After the ground was plowed (and sometimes harrowed) the team of mules or horses pulled a planter.  This was an implement with two steel wheels in the rear and a tongue in front.  The mules would be hitched to the tongue in front using a double tree.  If only one horse was used it was called a single tree.

A harness was used to hitch the horses.

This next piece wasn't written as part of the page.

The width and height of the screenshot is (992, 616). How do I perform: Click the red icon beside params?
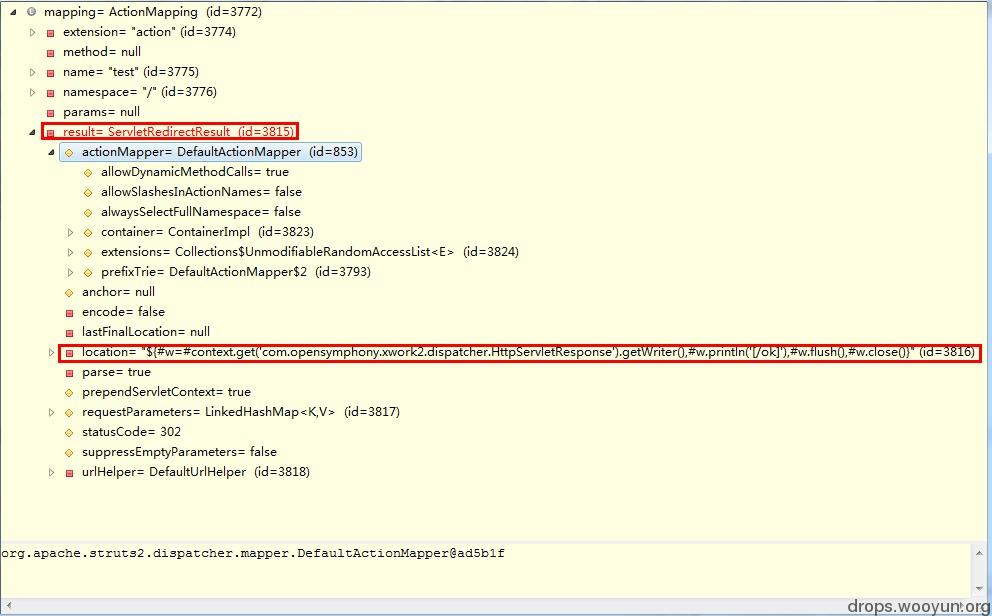[x=51, y=113]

Unlike riding or show horses these were called draft or plow horses.


 
 

At the back of the planter were two things shaped like arrows spaced to create two rows.  As the planter was pulled these arrows (plow) created two furrows.  Behind this were two steel or iron boxes.  At the bottom of the box was a hole.  These were spaced so that seed would fall from the planter box to plant two rows at a time in the furrows.  The box had a lever so you could adjust the rate of fall or space between seeds.  Often the planter was a one row planter and then there was only one plow and one planter box.  Sometimes only one horse or mule was used.

I’ll write about cotton farming first.  After the seed was planted the farmer then began to worry about the weather praying for enough rain so that the seed would germinate.  There was no irrigation.

After the cotton plants came up, then the field had to be worked.  Weeds would choke the plants so they died or the weeds would use the moisture the cotton needed.  A process called “chopping cotton” was used.  The cotton really wasn’t chopped.  Instead a hoe was used to dig up the weeds.  Used was what we would now call a common garden hoe.  The farmer would walk up and down each row using the hoe to dig up the weeds.  The farmer carried a file with him to continually sharpen the hoe.  The blade on a new hoe was about six inches wide and six inches tall.  It  was not unusual to see a hoe only three or four inches tall as the hoe had been filed down as it was sharpened.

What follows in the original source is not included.